On Being Legible (and Slightly Tired)

I don’t feel strongly about personal branding, which is probably the most honest way I can begin. I’ve heard the arguments for it and against it. I’ve been told it’s necessary. I’ve also seen what it looks like when it calcifies.

Listening to Adam Grant’s The Case Against Personal Branding, I understood the concern. When people cling too tightly to a curated version of themselves, things can go rigid. They start performing consistency. They narrow. They mistake recognizability for identity. That happens.

But that isn’t always the case. Sometimes branding is just a tool. A way to draw a perimeter around what you’re choosing to offer. It doesn’t mean you’re hiding anything. It means you’re trying to communicate on purpose. To create an entry point that’s legible.

It’s not a new idea. People have always shaped the way they’re perceived – through clothing, language, silence, what they mention and what they don’t. Branding is a more conscious version of that. Sometimes crass. Sometimes useful. Sometimes both.

Jia Tolentino’s episode on identity capitalism made the stakes clearer. When identity itself becomes something extractable – something that can be packaged and sold – the line between sharing and selling gets hard to see. That didn’t feel abstract. I’ve watched people I know struggle with it. The pressure to make your difference productive. To turn experience into deliverables. It’s subtle, but it creeps in.

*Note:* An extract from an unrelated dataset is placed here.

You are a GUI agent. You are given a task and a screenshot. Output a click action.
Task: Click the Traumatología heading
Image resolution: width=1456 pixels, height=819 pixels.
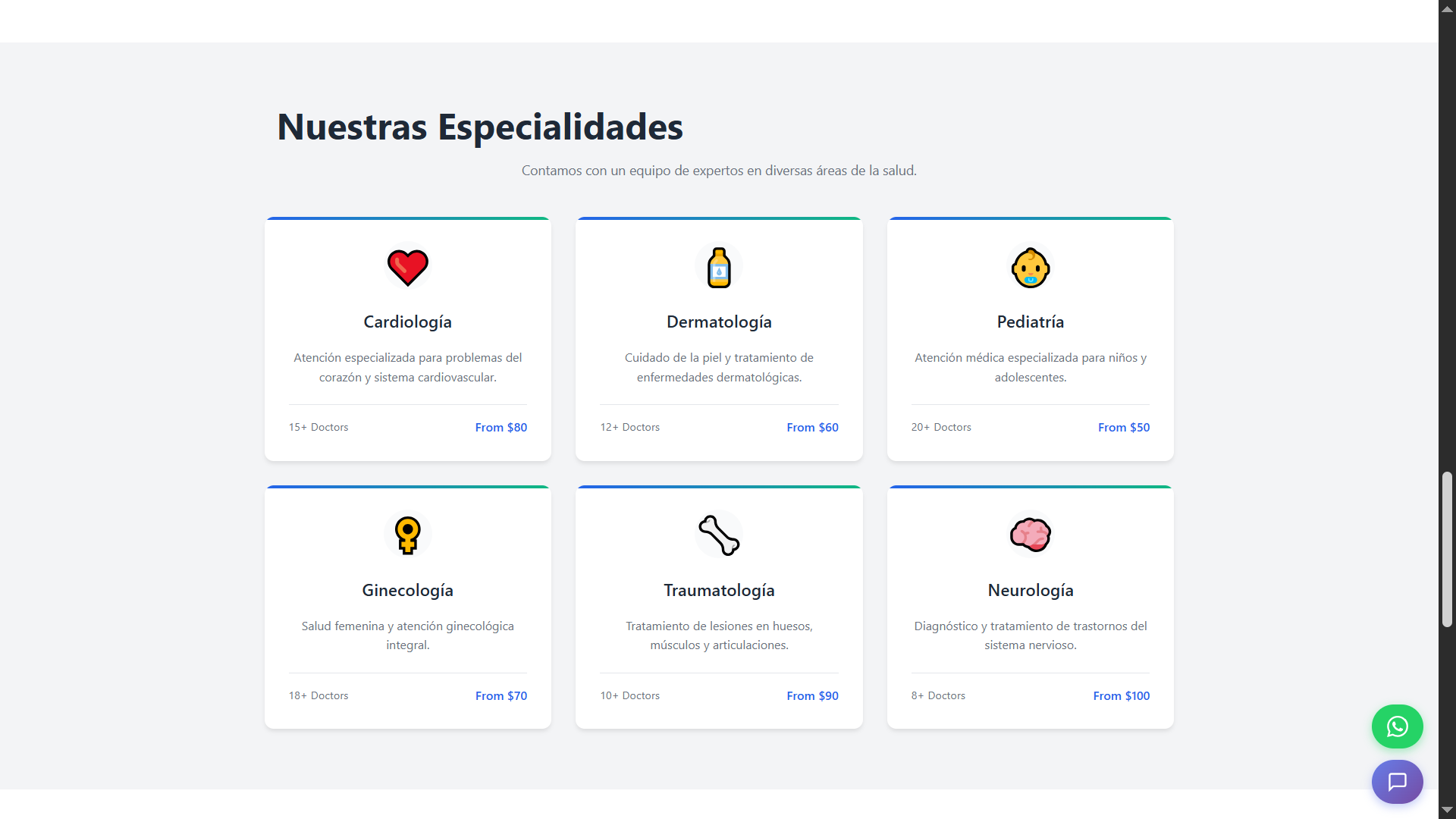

There’s a particular kind of fatigue that sets in when your sense of self is always being shaped in relation to an imagined audience. Even if you’re saying true things. Even if you believe them. That’s what Tolentino was pointing to, I think – not the lie, but the erosion.

Still, I don’t think personal branding is inherently a problem. It depends on what it’s for. Some people use it to project certainty, and that’s when it starts to feel brittle. But it can also be used to signal boundaries, to mark intention, to give people a basic sense of where you stand. It doesn’t have to tell the whole story. Most stories aren’t told all at once anyway.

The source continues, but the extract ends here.